▶ _WRITTEN TASK_: Copy out word for word every line from the one containing "Task: Click the Pancake section heading" down to the one containing "Action: coord(88,848)", including both of those lines. Leave the pictures out of your answer.

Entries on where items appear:
+++

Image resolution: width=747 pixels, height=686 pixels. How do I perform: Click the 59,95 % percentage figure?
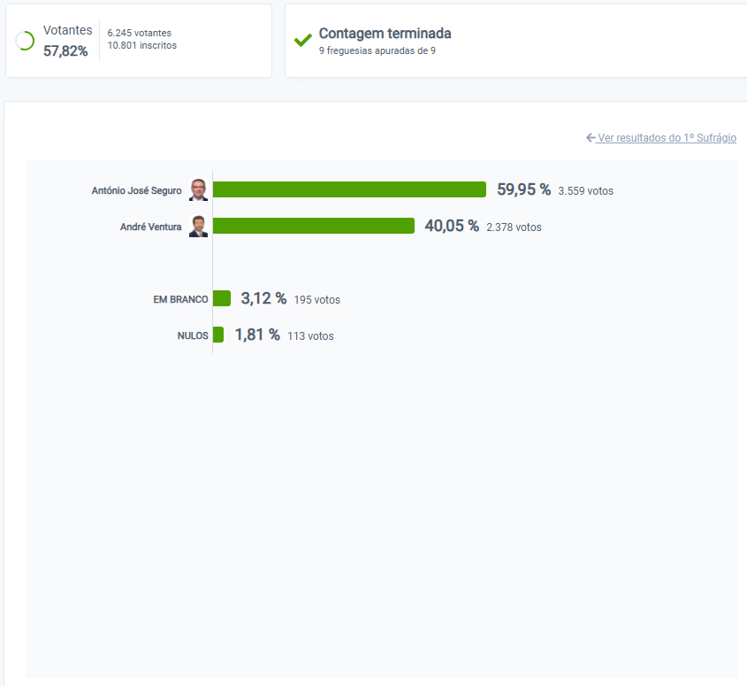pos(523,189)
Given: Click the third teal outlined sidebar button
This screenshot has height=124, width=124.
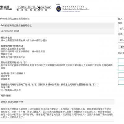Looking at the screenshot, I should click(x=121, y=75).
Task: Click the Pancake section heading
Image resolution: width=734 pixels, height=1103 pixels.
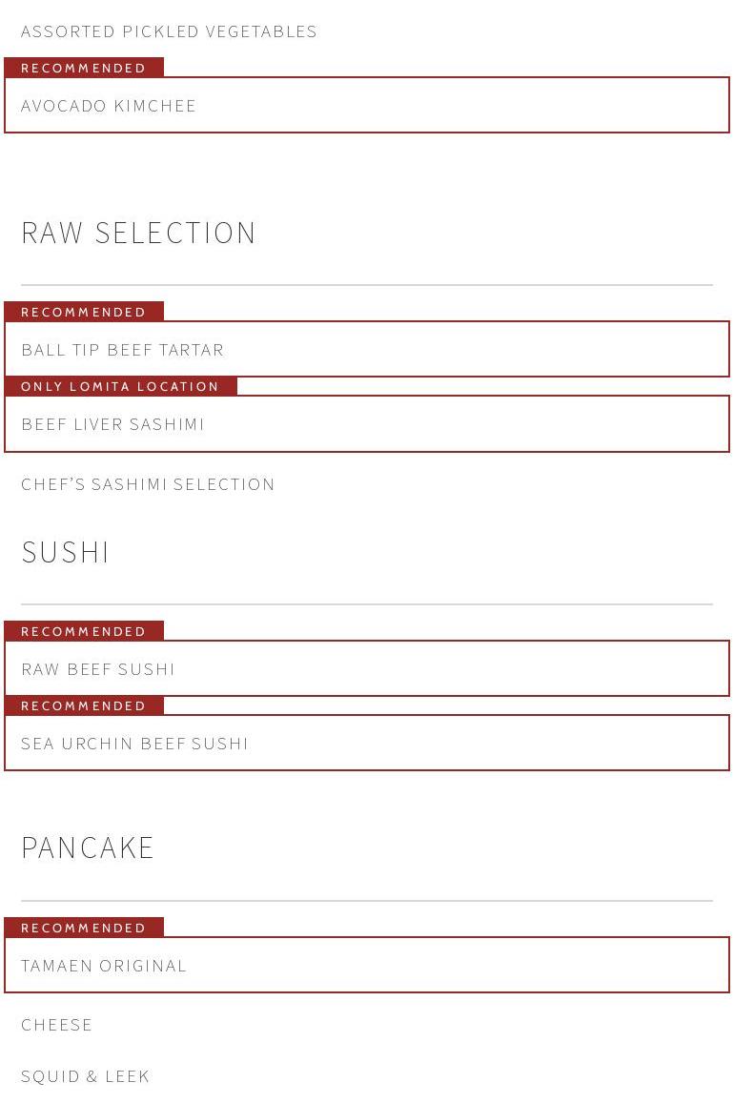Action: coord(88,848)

+++

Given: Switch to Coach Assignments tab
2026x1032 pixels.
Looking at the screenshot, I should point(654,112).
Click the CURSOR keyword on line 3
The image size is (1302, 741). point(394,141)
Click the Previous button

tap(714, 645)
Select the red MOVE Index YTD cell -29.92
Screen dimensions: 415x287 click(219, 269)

+++

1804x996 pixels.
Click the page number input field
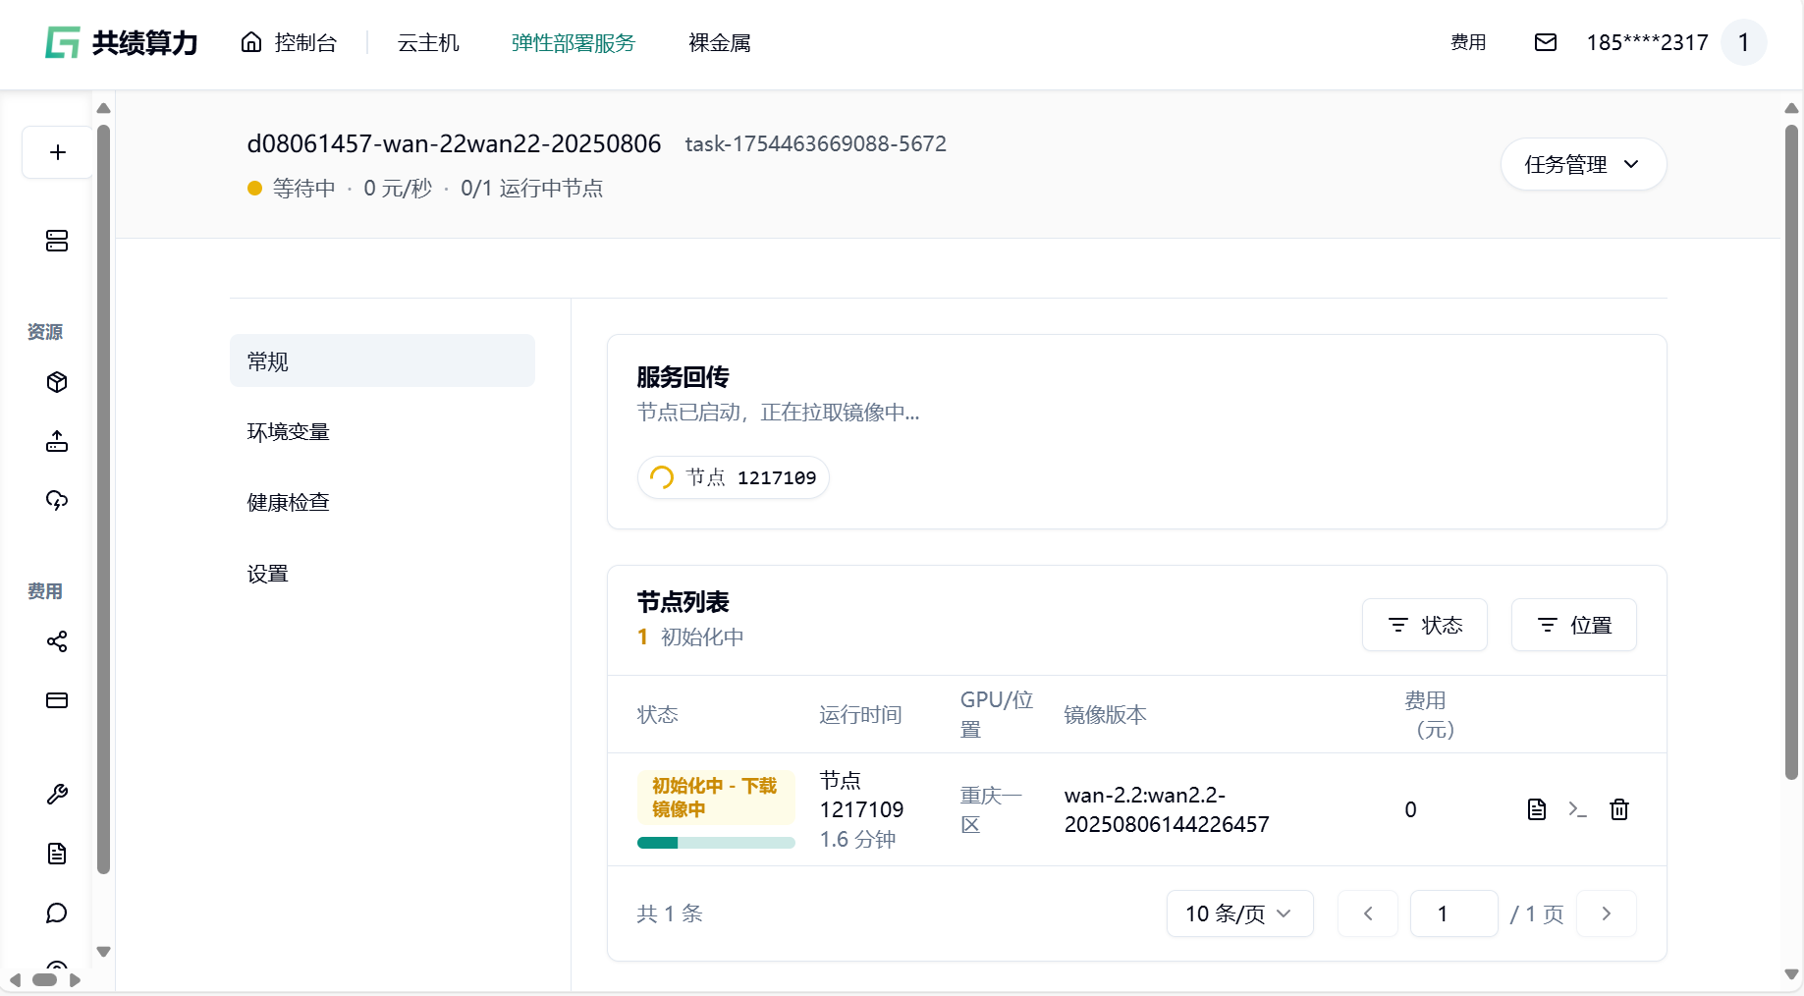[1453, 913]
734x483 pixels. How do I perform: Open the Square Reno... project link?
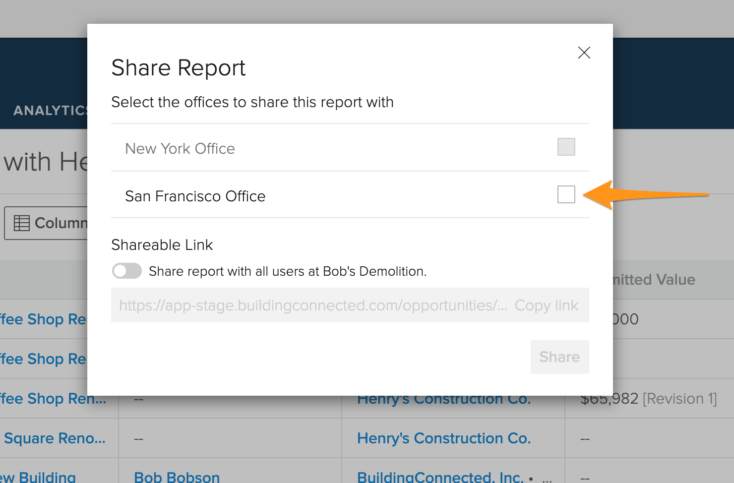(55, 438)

+++

▶ _EXERCISE RESULT_:
Task: Click the Pancake section heading
Image resolution: width=734 pixels, height=1103 pixels.
Action: coord(88,848)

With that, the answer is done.